Until then, there was nothing to discuss, Peters later told the reporter. However, some seniors feared that once a rent increase was proposed it might be too late and wanted to be heard before a figure was tabled.
“The numbers that were released in the media were numbers we can hit, but that doesn’t mean we will,” Peters said last week. “We are sympathetic advice and will take everything into account when reviewing our rental assessment later this year.”
The council increased rents for senior housing by around 30% in 2018, saying at the time it was a ‘reset’. The council had not increased rent for several years prior to 2018, which made its portfolio “financially unsustainable”.
Following this decision, council agreed that rents for senior housing would be reviewed annually to keep increases manageable.
But a report to the subcommittee in March described the weekly rent increases – $ 66 for a bed and $ 78 for a two-bed – needed to stay in line with market rates.
These increases were equivalent to an increase of approximately 35%. Retirees said the increase would be “impossible” to pay.
Brien, 70, said she couldn’t sit and do nothing.
“Someone has to stand up for us retirees,” she said.
Brien said she considered canceling the meeting after Gray Power Marlborough and subcommittee members Mark Peters and Jenny Andrews declined invitations to attend.
But she went ahead after learning that there was “great interest in the reunion” among the tenants.
“There are a lot of worried people… who are afraid of what a rent increase will mean to them.

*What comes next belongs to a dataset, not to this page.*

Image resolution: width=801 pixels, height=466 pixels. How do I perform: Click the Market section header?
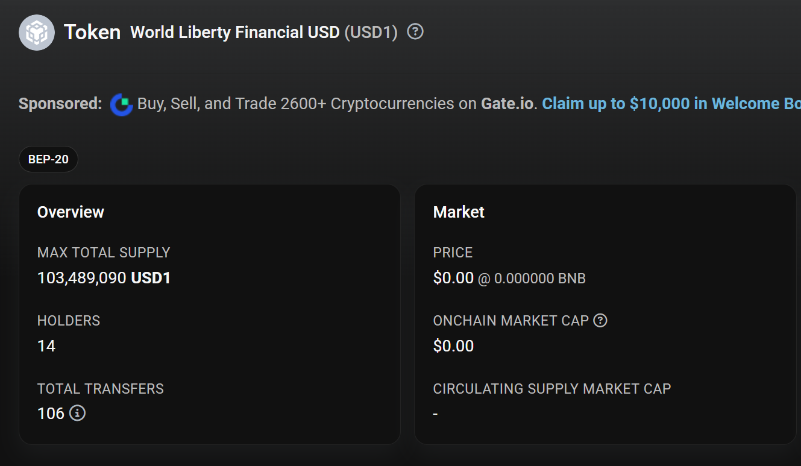[459, 212]
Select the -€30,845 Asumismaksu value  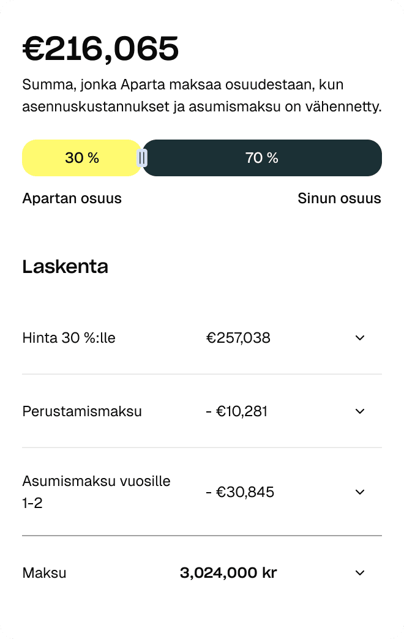[240, 491]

They must be able to express their opinions.
“We want tenants living in council houses to know that they are not alone, that we care about each other.”

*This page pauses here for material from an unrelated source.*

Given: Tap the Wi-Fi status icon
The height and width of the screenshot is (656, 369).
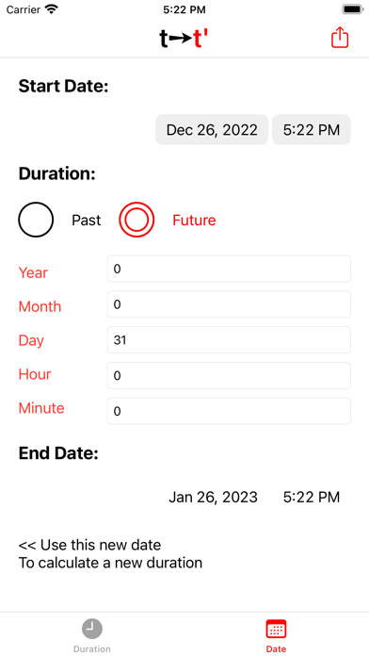Looking at the screenshot, I should click(52, 9).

She planned to distribute flyers around the main council units, urging tenants to “broadcast [their] opinions ”during the meeting, the result being a letter to the board.

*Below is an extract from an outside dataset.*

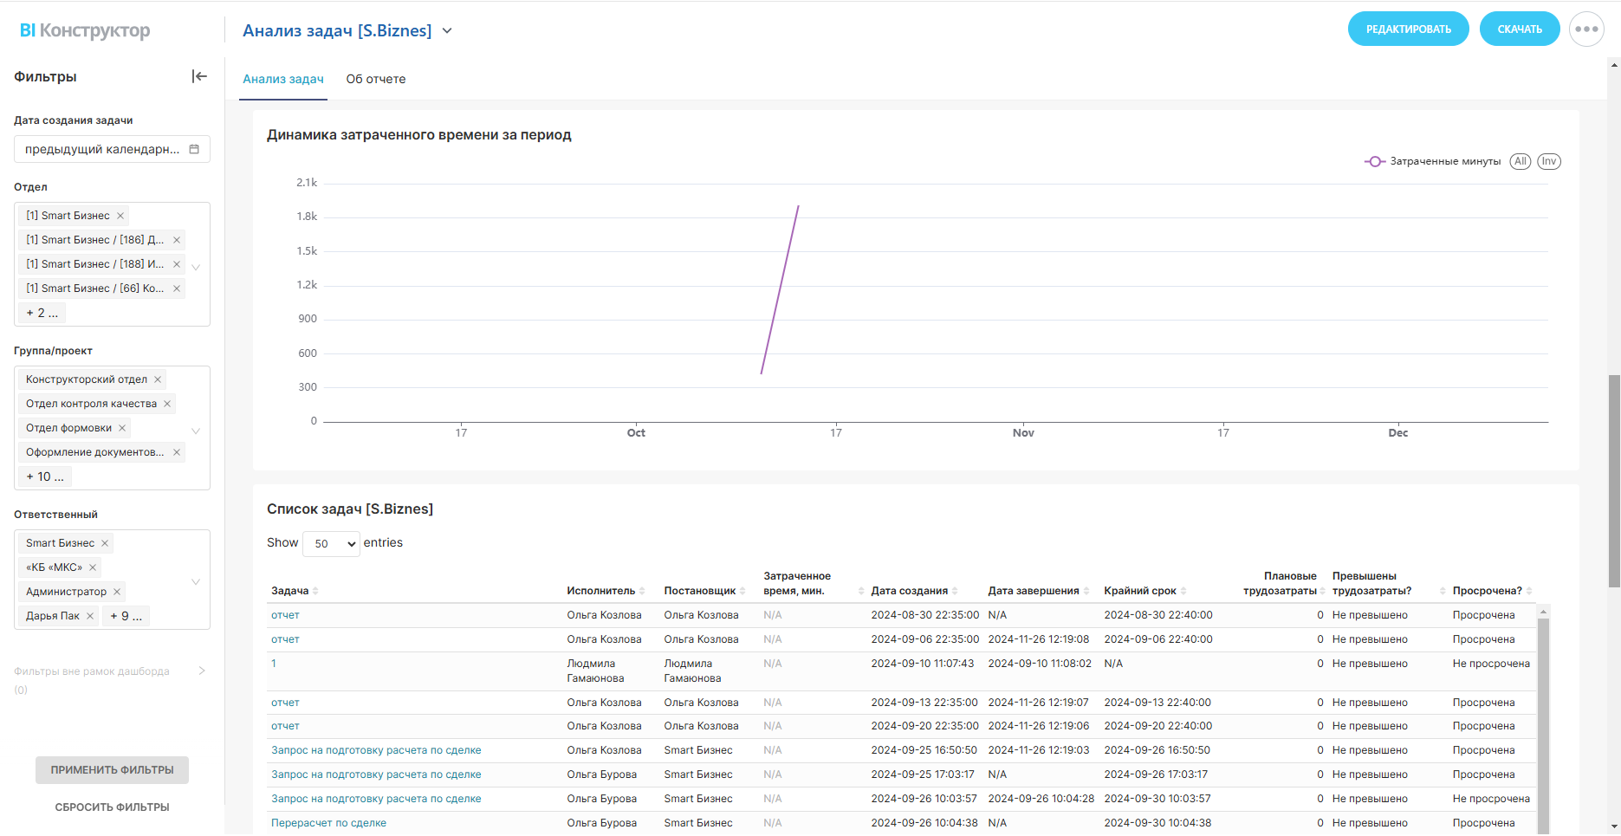This screenshot has height=836, width=1621.
Task: Download report with СКАЧАТЬ button
Action: 1519,29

Jenny Andrews said she didn’t see the point in attending the meeting at this time.
“I think it’s premature and better for them to wait until they have the facts.”
Gray Power Marlborough chairman Gayle Chambers said members would not be in attendance because the board had not decided to increase rent this year.
But Niel Sowry, who was helping to organize the meeting, believed seniors would be better off if they were heard before a raise was offered.
“We believe the council should know how people in senior housing feel before making a rental proposal. To increase their rates [to] 80 percent of the current market rate, people just won’t be able to afford it, ”he said.
Sowry and his wife had previously submitted to the council’s long-term plan calling for this year’s increase in senior citizens’ housing not to exceed the increase in government pensions or the increase in inflation this year.
The NZ Super Deduction Policy allows the Department of Social Development to deduct the value of “level 2” overseas pensions received by retirees from their NZ Super payments.
“[Pensioners] generally have very modest and generally fixed incomes. … even consider increasing [their rent] beyond their ability to pay, it is scary for them and irresponsible on the part of the board, ”they said in their brief.
The Sowrys said market rates were influenced by housing availability, supply chain constraints and a nationwide shortage of tradespeople, so they were “utterly meaningless and out of place. About ‘when setting the rent for upper council housing.
The council’s senior housing subcommittee was scheduled to discuss rents for senior housing at a meeting on July 1. Any rent increase would take effect on October 13.